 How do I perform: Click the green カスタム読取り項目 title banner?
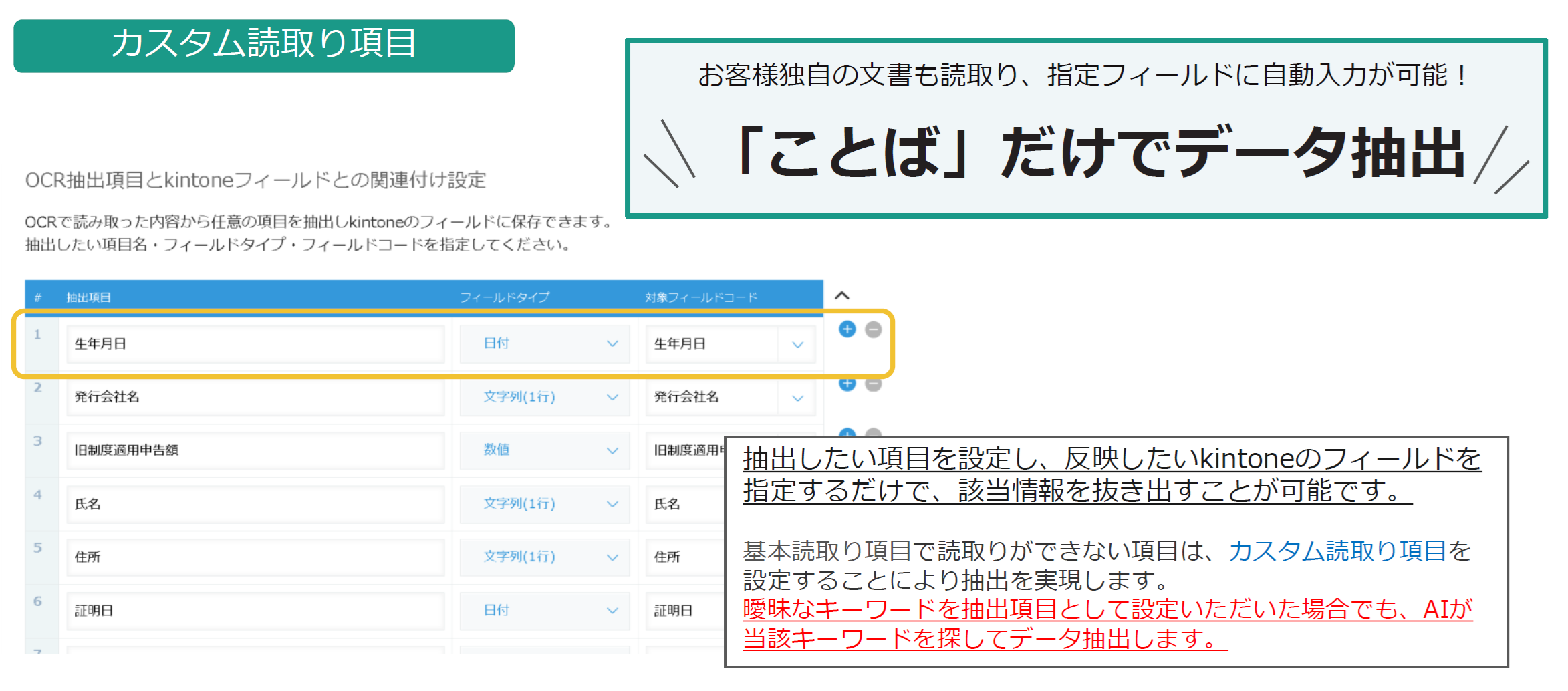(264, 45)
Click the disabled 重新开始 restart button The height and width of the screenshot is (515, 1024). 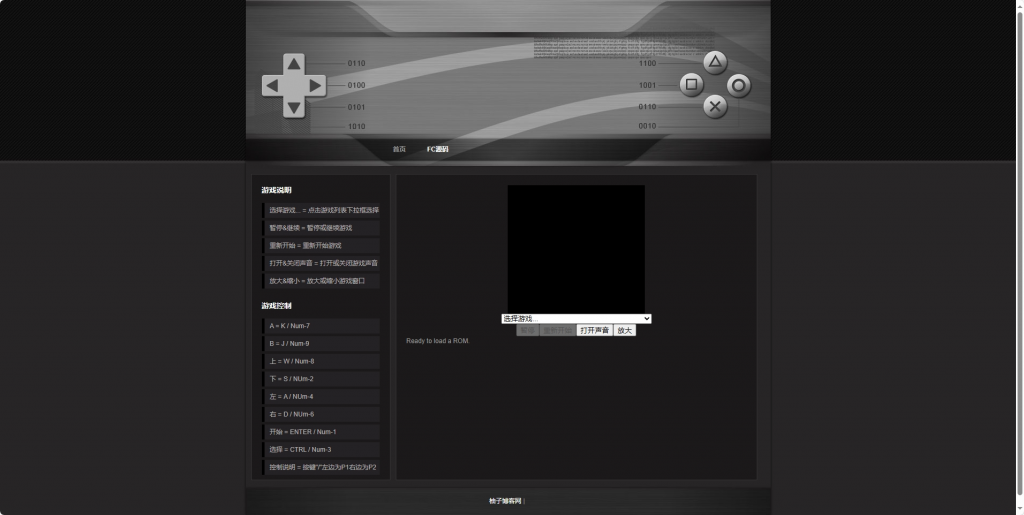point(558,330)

* * *

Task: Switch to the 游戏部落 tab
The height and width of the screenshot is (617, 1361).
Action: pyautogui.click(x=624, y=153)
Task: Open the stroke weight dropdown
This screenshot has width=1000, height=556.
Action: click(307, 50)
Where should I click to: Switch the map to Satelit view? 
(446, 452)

--

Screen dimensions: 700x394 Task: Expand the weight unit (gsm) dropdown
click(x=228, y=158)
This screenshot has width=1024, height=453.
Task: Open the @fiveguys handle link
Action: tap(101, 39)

#### What you should do:
List each line above that contains the word "Task", copying the lines in full.

#### Answer in full:
Task: Switch to the 游戏部落 tab
Task: Open the stroke weight dropdown
Screen dimensions: 700x394 Task: Expand the weight unit (gsm) dropdown
Task: Open the @fiveguys handle link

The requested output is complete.